Annabeth was quiet for a long time. “Percy, I hope you’re wrong. But if you’re right…” she stared at the flashlight beam, casting a dim circle on the stone wall. I had a feeling she was thinking about her prophecy. I’d never seen her look more tired.

“How about I take first watch?” I said. “I’ll wake you if anything happens.”

Annabeth looked like she wanted to protest, but she just nodded, slumped into her bedroll, and closed her eyes.

* * *

When it was my turn to sleep, I dreamed I was back in the old man’s Labyrinth prison.

It looked more like a workshop now. Tables were littered with measuring instruments. A forge burned red hot in the corner. The boy I’d seen in the last dream was stoking the bellows, except he was taller now, almost my age. A weird funnel device was attached to the forge’s chimney, trapping the smoke and heat and channeling it through a pipe into the floor, next to a big bronze manhole cover.

It was daytime. The sky above was blue, but the walls of the maze cast deep shadows across the workshop. After being in tunnels so long, i found it weird that part of the Labyrinth could be open to the sky. Somehow that made the maze seem like even a crueler place.

The old man looked sickly. He was terribly thin, his hands raw and red from working. White hair covered his eyes, and his tunic was smudged with grease. He was bent over a table, working on some kind of long metal patchwork—like a swath of chain mail. He picked up a delicate curl of bronze and fitted it into place.

“Done,” he announced. “It’s done.”

He picked up his project. It was so beautiful, my heart leaped—metal wings constructed from thousands of interlocking bronze feathers. There were two sets. One still lay on the table.

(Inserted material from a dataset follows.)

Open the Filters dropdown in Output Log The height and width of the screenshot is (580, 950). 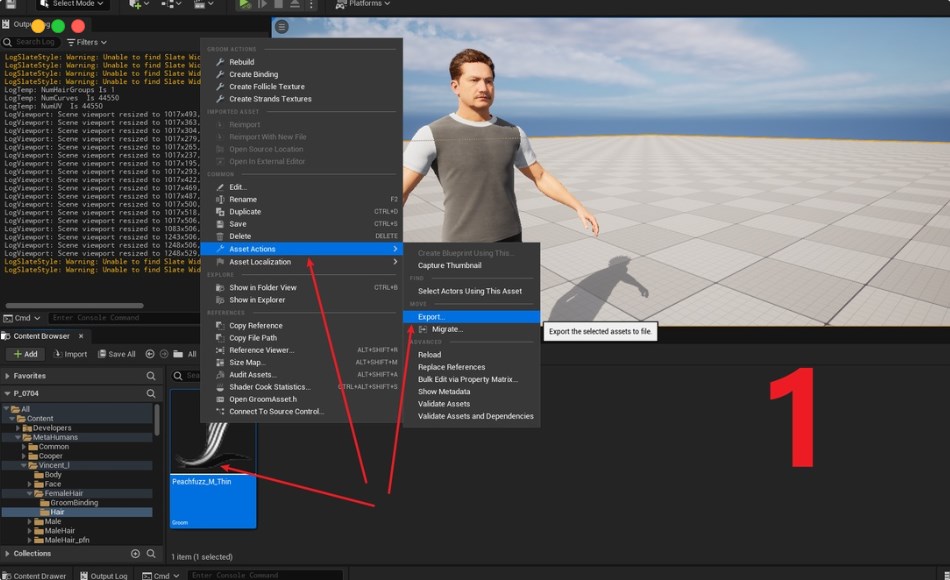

Daedalus stretched the frame, and the wings expanded twenty feet. Part of me knew it could never fly. It was too heavy, and there’d be no way to get off the ground. But the craftsmanship was amazing. Metal feathers caught the light and flashed thirty different shades of gold.

The boy left the bellows and ran over to see. He grinned, despite the fact that he was grimy and sweaty. “Father, you’re a genius!”

The old man smiled. “Tell me something I don’t know, Icarus. Now hurry. It will take at least an hour to attach them. Come.”

“You first,” Icarus said.

The old man protested, but Icarus insisted. “You made them, Father. You should get the honor of wearing them first.”

The boy attached a leather harness to his father’s chest, like climbing gear, with straps that ran from his shoulders to his wrists. Then he began fastening on the wings, using a metal canister that looked like an enormous hot-glue gun.

“The wax compound should hold for several hours,” Daedalus said nervously as his son worked. “But we must let it set first. And we would do well to avoid flying too high or too low. The sea would wet the wax seals—”

“And the sun’s heat would loosen them,” the boy finished. “Yes, Father. We’ve been through this a million times!”

“One cannot be too careful.”

“I have complete faith in your inventions, Father! No one has ever been as smart as you.”